What the task requires:
Here are the records. Write out exactly the lines between the one holding "Task: Click the Position X input field" and the one holding "Vote for 跟着课本学吟", inclusive.

(Records excerpted from a collection)
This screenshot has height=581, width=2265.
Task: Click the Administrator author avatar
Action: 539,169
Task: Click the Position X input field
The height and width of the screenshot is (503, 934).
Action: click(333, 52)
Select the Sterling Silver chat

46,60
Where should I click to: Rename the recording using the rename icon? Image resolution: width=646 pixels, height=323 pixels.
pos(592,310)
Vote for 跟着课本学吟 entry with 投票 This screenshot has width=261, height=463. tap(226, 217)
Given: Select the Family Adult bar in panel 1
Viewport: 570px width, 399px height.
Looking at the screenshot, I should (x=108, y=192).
...
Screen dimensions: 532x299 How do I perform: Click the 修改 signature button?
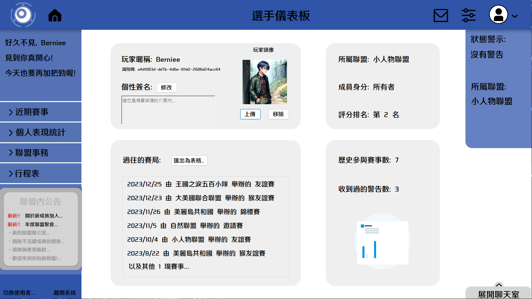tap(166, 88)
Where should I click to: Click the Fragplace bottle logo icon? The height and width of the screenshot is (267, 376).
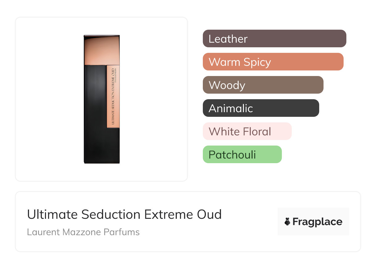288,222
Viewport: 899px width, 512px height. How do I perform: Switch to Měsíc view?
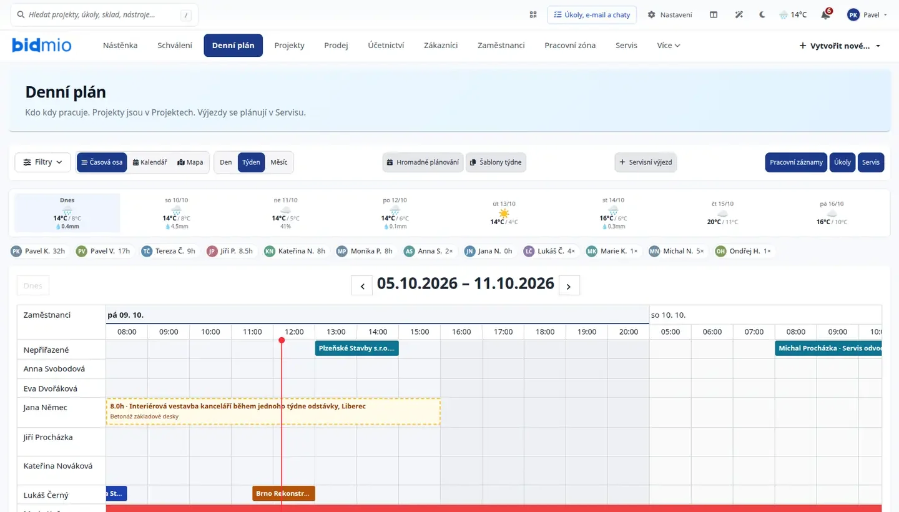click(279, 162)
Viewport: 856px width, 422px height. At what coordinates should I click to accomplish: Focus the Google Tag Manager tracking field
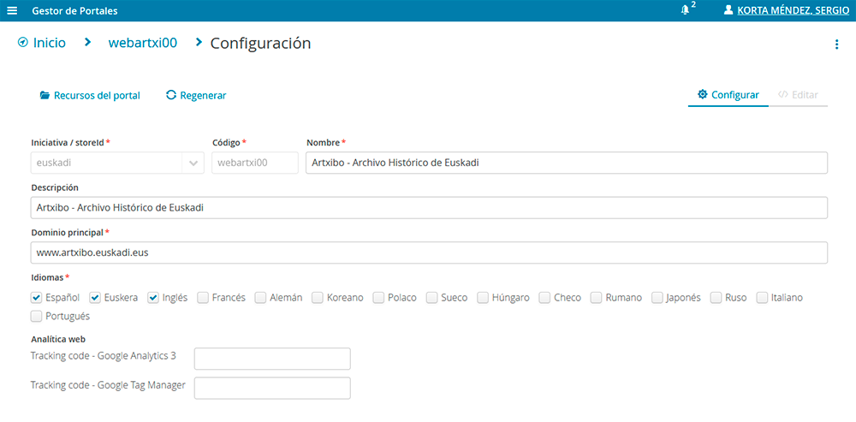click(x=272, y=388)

Task solution:
Task: Click the Position X input field
The height and width of the screenshot is (503, 934).
Action: click(333, 52)
Select the Sterling Silver chat

46,60
Where should I click to: Rename the recording using the rename icon? Image resolution: width=646 pixels, height=323 pixels.
pos(592,310)
Vote for 跟着课本学吟 entry with 投票 This screenshot has width=261, height=463. tap(226, 217)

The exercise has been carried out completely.